OWS loon arrested for death threat against Gov. Haley

In another example of ‘peaceful’ protest and their right to exercise their first amendment rights, an Occupy loon crossed the line with a death threat against South Carolina Governor Haley. Apparently (at least to the Occupy sorts), death threats now qualify as protected speech under our Bill of Rights:

KLTV reports:

COLUMBIA, SC (WIS) – A South Carolina man is accused of threatening the life of Gov. Nikki Haley on Facebook, but he claims he was only making a point about free speech.

When 26-year-old Nathan Shafer heard about the arrests of 19 Occupy Columbia members outside the State House last Wednesday, he did what lots of people do when they get angry — he vented about it on the Internet. He saw Gov. Haley’s Facebook post about the arrests and Haley’s comment that she “appreciate[s] freedom of speech,” and that’s when authorities say Shafer crossed the line.

“I hope someone murders you before I do,” Shafer said he commented on the post. “How’s that for freedom of speech?”
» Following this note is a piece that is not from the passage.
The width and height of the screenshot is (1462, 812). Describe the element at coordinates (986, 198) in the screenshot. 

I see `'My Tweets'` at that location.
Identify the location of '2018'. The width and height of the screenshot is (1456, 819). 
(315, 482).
The next day, Shafer says two State Law Enforcement Division agents visited him in Charlotte to discuss the comment. Shafer says he retracted and deleted his statement, promised he wasn’t serious and apologized to the Haley family.

Still, Shafer says SLED agents called him again on Tuesday and told him he’ll be prosecuted for the alleged threat. Shafer turned himself in at noon on Wednesday at the Alvin S. Glenn Detention Center.

“I just think the whole situation is completely ridiculous and blown out of proportion,” Shafer wrote shortly before his arrest.

Threats against public officials are naturally taken very seriously, even when a comment was supposedly made in jest. In July, however, a federal court ruled that a man who posted online statements calling for President Barack Obama’s assassination was merely exercising his free speech rights.

At issue, according to the court, is whether a “reasonable person” would view the statement in question as a genuine threat. In Shafer’s case, that remains to be seen.